* [Task prompt] Report every line below that has the string "crest" in it.

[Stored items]
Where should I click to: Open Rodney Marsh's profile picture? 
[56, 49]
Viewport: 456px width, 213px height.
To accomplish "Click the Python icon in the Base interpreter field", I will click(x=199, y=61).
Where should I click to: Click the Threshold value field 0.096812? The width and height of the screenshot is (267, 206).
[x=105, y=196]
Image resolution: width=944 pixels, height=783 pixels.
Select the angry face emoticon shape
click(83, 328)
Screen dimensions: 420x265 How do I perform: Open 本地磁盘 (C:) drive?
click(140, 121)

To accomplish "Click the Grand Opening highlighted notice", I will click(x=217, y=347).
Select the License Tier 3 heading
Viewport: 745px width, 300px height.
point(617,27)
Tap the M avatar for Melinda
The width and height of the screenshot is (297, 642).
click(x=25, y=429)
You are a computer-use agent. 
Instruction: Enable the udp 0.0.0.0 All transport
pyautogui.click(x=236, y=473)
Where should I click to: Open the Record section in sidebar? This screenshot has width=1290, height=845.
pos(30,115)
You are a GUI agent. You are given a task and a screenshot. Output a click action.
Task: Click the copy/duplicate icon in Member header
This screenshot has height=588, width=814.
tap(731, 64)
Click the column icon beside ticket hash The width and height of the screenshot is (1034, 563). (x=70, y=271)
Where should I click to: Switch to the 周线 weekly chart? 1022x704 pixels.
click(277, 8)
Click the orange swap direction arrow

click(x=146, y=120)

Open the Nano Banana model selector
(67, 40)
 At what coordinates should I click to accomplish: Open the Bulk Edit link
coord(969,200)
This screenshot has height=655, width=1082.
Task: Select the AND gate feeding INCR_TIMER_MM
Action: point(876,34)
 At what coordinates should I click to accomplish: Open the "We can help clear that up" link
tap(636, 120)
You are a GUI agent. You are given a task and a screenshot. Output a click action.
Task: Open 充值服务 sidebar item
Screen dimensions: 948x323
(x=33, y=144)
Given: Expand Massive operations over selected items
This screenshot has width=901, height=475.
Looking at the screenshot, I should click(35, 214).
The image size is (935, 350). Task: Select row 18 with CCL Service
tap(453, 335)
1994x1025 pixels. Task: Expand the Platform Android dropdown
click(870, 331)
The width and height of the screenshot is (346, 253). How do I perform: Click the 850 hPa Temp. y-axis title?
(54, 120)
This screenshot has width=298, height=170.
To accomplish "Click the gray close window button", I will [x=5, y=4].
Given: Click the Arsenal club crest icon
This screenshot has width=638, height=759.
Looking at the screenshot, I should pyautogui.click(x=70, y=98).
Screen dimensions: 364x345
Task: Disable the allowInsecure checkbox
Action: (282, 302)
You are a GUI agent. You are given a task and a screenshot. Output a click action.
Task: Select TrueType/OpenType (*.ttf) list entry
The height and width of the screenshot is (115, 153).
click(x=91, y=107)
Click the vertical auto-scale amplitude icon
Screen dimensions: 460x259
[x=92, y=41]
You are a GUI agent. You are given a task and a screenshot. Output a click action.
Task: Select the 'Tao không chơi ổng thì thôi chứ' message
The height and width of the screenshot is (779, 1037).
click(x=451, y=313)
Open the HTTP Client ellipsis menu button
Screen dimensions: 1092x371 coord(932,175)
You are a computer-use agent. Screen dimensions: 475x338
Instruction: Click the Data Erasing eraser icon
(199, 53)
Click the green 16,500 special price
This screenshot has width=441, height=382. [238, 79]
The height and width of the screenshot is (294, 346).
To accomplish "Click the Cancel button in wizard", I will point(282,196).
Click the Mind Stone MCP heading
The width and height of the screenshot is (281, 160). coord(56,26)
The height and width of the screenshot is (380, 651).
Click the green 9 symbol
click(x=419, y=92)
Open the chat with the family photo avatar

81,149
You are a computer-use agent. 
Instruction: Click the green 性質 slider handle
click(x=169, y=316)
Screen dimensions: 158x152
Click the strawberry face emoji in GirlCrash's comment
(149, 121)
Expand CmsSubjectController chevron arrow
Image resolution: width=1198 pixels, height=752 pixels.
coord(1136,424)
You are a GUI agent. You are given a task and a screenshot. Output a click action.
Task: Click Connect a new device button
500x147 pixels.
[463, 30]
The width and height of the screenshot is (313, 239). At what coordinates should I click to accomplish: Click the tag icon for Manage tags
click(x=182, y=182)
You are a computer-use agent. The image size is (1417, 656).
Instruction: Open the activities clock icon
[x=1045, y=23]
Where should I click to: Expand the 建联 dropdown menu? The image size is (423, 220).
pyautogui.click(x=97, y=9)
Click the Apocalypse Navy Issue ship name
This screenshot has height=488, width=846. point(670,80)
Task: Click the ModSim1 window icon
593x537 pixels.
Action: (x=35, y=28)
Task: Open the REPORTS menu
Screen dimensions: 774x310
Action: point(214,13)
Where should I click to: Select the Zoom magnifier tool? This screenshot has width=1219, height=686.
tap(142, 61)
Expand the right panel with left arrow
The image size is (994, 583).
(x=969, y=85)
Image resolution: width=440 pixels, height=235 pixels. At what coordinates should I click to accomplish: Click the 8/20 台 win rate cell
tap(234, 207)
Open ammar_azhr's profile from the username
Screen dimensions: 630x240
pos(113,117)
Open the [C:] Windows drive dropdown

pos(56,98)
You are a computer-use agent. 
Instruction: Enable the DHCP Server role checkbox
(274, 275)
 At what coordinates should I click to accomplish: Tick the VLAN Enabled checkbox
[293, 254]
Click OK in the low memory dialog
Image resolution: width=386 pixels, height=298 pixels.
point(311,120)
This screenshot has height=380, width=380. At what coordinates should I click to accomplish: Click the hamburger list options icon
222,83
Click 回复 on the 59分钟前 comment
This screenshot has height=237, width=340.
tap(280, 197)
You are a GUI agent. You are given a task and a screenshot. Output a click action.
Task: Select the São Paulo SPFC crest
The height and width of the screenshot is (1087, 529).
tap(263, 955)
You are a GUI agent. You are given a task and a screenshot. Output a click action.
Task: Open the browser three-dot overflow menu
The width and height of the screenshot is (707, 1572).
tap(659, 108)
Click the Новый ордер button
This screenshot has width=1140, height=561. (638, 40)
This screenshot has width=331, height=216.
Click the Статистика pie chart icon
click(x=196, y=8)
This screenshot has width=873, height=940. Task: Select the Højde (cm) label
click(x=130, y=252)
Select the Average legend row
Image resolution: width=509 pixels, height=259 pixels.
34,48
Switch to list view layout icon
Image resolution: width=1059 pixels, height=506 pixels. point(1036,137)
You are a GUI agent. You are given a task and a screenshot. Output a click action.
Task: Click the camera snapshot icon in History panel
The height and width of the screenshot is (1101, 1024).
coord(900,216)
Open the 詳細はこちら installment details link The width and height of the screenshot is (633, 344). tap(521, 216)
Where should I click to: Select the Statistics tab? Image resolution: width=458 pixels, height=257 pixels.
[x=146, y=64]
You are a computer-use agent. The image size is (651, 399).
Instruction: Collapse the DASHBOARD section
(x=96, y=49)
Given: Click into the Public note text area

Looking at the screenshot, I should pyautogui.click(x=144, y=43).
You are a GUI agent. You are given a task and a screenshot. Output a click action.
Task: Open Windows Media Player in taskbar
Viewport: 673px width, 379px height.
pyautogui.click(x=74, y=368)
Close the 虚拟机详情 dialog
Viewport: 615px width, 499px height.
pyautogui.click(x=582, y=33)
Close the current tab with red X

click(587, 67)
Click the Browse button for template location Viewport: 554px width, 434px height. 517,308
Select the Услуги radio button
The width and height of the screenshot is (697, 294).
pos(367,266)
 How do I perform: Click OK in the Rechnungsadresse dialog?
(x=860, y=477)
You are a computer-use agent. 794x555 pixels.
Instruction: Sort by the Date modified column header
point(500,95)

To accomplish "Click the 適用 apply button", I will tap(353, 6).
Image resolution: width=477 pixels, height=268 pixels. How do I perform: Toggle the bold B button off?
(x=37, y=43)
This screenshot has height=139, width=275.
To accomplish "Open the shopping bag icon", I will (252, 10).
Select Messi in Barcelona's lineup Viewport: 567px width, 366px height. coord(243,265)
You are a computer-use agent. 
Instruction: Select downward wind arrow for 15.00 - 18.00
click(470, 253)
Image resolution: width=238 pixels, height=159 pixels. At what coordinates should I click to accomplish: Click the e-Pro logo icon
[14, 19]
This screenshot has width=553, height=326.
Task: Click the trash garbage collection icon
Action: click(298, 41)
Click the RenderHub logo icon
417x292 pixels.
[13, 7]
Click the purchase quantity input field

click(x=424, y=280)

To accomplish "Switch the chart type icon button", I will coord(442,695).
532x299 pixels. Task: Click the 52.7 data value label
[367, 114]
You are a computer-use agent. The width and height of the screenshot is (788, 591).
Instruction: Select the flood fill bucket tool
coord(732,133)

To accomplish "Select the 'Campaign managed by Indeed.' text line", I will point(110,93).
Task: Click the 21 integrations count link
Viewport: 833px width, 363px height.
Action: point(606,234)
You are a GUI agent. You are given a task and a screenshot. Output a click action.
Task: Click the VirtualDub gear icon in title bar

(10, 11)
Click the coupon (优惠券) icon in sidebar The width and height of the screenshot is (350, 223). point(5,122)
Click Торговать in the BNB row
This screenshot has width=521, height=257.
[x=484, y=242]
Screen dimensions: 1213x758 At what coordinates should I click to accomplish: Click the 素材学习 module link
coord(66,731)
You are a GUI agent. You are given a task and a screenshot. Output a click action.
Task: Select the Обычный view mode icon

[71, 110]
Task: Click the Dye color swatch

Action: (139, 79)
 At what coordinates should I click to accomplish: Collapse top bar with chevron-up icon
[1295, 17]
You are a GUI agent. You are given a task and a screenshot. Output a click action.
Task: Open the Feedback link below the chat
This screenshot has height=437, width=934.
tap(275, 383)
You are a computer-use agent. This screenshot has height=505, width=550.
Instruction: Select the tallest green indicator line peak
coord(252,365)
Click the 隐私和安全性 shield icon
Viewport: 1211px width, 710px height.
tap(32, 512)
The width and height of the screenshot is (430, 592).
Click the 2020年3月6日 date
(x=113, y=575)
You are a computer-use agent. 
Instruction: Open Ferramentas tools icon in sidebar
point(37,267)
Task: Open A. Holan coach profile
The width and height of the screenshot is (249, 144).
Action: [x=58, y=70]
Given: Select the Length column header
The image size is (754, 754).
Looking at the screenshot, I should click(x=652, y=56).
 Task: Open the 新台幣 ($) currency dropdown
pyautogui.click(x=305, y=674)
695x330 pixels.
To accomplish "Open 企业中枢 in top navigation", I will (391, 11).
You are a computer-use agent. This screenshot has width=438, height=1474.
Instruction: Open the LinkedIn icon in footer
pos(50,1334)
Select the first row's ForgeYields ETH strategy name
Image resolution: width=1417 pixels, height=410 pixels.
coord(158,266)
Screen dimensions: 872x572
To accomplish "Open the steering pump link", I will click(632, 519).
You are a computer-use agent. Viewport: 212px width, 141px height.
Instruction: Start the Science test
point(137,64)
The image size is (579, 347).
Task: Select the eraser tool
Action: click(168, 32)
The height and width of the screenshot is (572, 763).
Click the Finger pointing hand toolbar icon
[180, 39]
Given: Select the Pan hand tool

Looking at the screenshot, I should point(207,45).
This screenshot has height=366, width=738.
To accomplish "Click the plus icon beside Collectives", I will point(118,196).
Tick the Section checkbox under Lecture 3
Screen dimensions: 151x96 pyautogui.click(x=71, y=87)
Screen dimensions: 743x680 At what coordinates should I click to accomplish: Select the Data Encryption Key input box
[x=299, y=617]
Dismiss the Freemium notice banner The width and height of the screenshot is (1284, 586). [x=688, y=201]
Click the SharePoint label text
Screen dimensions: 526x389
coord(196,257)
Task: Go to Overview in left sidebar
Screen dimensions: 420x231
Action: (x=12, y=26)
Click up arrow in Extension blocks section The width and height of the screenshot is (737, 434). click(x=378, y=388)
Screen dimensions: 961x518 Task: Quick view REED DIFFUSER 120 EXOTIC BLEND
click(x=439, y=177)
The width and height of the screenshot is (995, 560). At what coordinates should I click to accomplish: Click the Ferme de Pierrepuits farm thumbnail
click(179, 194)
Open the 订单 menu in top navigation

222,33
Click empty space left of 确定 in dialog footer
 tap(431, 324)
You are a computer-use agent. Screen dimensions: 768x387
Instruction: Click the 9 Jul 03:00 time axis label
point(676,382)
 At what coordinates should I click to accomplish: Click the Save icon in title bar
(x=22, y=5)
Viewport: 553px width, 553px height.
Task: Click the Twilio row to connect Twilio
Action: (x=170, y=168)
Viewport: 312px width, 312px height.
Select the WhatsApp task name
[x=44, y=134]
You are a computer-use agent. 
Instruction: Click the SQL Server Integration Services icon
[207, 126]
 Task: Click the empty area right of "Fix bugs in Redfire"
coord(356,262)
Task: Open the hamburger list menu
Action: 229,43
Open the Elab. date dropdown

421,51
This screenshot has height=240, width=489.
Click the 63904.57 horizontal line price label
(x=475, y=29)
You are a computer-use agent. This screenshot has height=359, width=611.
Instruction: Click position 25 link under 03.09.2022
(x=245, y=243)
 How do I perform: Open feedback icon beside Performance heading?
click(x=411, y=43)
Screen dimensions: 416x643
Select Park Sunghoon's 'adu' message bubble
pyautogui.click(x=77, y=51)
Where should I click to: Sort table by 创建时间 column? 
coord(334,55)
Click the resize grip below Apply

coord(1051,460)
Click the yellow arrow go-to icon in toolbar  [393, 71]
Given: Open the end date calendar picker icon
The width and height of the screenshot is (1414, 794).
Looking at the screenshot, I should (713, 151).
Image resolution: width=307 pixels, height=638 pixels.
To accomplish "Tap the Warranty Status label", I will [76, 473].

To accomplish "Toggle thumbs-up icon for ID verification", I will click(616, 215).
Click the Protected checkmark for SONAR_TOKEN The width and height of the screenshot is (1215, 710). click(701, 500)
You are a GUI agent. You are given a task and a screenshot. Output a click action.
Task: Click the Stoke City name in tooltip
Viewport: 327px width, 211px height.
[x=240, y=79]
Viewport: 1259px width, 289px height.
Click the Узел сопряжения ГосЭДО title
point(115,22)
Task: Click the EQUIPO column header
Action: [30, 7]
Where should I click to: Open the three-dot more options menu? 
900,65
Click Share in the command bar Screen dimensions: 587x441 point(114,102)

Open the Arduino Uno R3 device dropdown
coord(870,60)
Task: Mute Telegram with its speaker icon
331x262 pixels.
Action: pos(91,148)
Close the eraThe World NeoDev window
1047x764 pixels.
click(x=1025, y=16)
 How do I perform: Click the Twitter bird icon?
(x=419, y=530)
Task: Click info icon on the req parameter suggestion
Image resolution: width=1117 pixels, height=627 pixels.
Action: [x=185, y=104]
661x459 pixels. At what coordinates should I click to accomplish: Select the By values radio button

* [Output below]
Given: Click the Arsenal club crest icon
Task: Select the São Paulo SPFC crest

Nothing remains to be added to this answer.